Mayor Jeff Hazen and fellow commissioners recently established four new capital reserve funds for the city's coffers: Tansy Point Dock, Warrenton Marina, the water fund and sewer fund.
Hazen noted that members of the community agreed with city staff in placing a high priority in having some money in reserve for future capital projects. A retired commissioner, Keith Dyer, has gone before the city stressing the importance of properly maintaining Tansy Point Dock.
"I think Keith would be pleased about this," Hazen said.
City Manager Scott Derickson repeatedly has stressed the importance of capital reserve funds.
Finance Director Laurie Sawrey added that by state law, reserve funds must be reviewed every 10 years by the commission "to determine if they are still serving the desired purpose."
Establishing new reserve funds was a top priority of budget committee members - made up of commissioners and local citizens - who dealt with the task of higher costs for city services and the lack of reserve funds to assist in those rising costs.

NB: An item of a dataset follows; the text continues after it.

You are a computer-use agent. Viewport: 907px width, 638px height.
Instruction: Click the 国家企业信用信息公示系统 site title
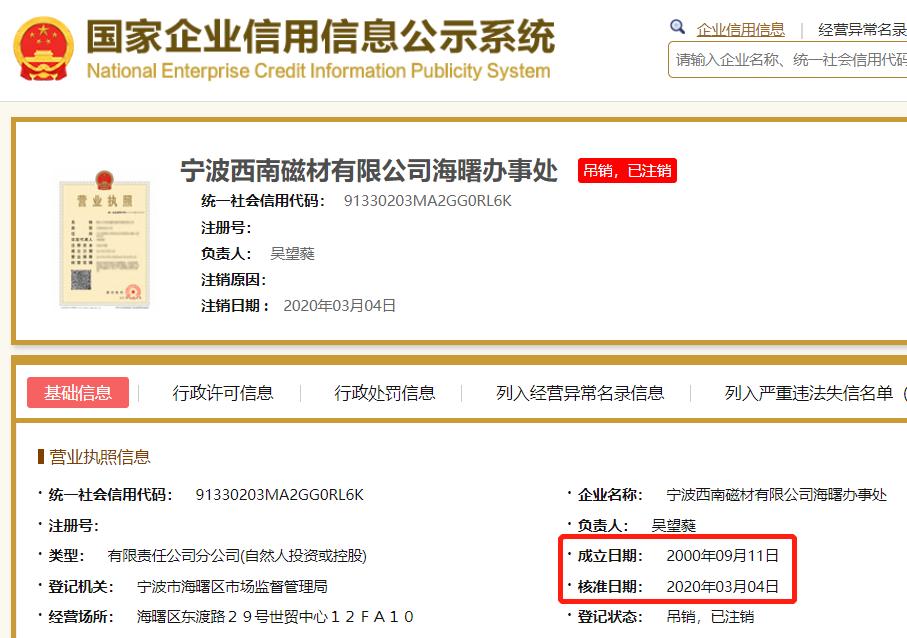[320, 37]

Under the approved 2002-2003 fiscal budget the four new capital reserve funds have been budgeted as follows:
Tansy Point Dock, $20,000;
Warrenton Marina, $30,600;
Water Fund, $4,500,000;
Sewer Fund, $835,000.
The budget committee's top priorities - listed in its adopted budget recommendation - for this fiscal year are sewer lagoon improvements, water filtration plant construction, capital reserve funds and budgeting for indirect costs.

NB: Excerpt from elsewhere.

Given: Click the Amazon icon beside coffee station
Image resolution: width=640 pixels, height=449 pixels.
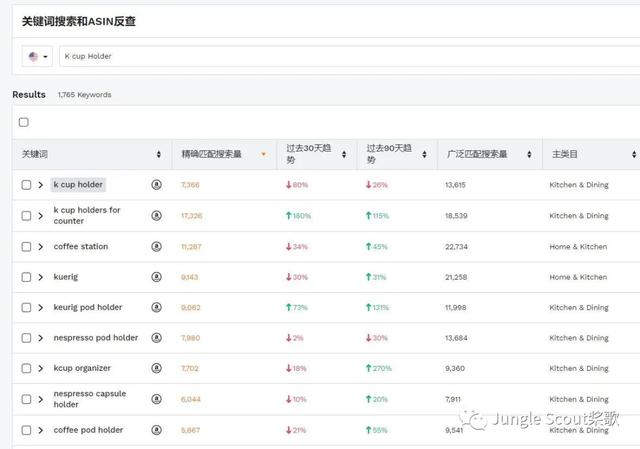Looking at the screenshot, I should (156, 247).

The committee, chaired by Leslie Shepherd, called for capital reserve funds to be established to support planning and future capital costs associated with infrastructure.
And with regards to community reaction of new water, sewer and garbage rates, Sawrey reported, "the two days after we mailed the first bills reflecting the increases was a whirlwind. The phone rang continuously. We staffed the counter and phone - the city manager got in on the act of assisting customers. Things have settled down significantly since then and people are getting used to the new rates."